Me voy, hoy que es fiesta en la capital de mi comunidad, a la del reino, una vez más. Es su mejor época, en mi recuerdo, la primavera avanzada es otra, pero ésta de últimos días de verano y primeros de otoño, es tal vez mejor, porque añade a la dulcedumbre reseca de las castillas el aroma de la melancolía. La melancolía es un semitono de la vida, ese tiempo en que todavía no te imposibilita la vejez, pero adivinas que de un momento a otro ya no te quedará tiempo para disfrutar del delicioso engaño que los sentidos suelen proporcionar para su disfrute a las neuronas. La melancolía no tiene aristas, colores vivos ni estridencias. Es como un principio de embriaguez en que puede flotarse, todavía consciente, en la idea de un mundo benevolente, pero sabiendo todavía que estás siendo engañado una vez más por los sentidos, ahora adormecidos y sin embargo aún conscientes de su aviesa capacidad de trasladar cada ocasión y cada color, aún cuando parezcan análogos, como radicalmente diferentes. La gran ciudad ya no volverá a parecerme nunca tan inmensa como cuando llegué a ella por primera vez, hace ya tantos años. Leo, hace unos días, en no sé cuál de los libros cuya lectura hago a saltos ocasionales, que cada ciudad es como cada visitante la ve. ¿Habrá tal vez una ciudad diferente, aún siendo la misma, esperando a cada uno de los que lleguemos?
Tal vez sea la explicación de que cuando visito alguna, busco lo que había leído acerca de ella y no lo suelo encontrar, a la vez que “veo” otra ciudad diferente de la imaginada. De algunas he llegado a pensar que ya no existían. Las había barrido la historio y las había sustituido por la de ahora.

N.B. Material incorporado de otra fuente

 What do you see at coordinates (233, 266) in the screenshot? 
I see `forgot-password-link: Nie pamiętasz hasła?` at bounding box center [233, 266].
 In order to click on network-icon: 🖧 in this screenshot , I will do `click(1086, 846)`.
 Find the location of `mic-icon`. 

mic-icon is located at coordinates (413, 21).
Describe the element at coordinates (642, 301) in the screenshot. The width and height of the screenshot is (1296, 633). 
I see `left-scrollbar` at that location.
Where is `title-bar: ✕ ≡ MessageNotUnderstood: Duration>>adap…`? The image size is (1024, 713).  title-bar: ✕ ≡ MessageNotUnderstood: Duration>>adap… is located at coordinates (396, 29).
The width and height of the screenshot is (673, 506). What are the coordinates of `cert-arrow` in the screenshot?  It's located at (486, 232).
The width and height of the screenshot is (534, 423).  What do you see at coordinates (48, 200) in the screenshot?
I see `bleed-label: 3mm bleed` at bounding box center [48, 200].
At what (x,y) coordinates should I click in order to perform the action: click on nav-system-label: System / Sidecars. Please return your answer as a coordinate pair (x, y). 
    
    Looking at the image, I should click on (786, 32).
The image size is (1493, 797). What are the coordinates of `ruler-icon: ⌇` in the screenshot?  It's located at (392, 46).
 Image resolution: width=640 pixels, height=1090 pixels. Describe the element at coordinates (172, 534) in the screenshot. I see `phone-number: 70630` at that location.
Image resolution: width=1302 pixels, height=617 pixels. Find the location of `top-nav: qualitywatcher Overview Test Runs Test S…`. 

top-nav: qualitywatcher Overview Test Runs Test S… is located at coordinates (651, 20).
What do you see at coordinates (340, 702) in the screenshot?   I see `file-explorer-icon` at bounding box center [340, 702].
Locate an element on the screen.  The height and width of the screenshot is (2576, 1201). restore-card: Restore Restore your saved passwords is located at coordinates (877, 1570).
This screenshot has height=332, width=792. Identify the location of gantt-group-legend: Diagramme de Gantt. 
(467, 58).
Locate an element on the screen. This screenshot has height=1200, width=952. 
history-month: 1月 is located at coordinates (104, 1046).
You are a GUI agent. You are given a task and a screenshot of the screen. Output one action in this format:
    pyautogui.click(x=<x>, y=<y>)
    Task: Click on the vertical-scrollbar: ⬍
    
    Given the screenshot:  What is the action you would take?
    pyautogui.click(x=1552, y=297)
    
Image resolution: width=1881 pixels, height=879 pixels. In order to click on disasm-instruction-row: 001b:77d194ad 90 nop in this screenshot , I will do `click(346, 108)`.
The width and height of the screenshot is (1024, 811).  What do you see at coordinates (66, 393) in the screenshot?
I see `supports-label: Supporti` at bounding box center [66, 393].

Hay por fin lugares donde estuve y al volver, pasados años, ya no son aquéllos. ¿Quién ha cambiado? ¿los lugares? ¿yo? Recuerdo con especial disgusto una olma de la anteiglesia de un pueblo de castilla, que, cuando volví, se había secado y era un tocón de madera espetado en el duro suelo. “Los árboles –escribió Casona en el título de una de sus obras- mueren de pie”. La vieja olma, sin embargo, además de morir de pie, había dejado, a la luz implacable del sol mesetario, una especie de doloroso, retorcido, impresionante fantasma.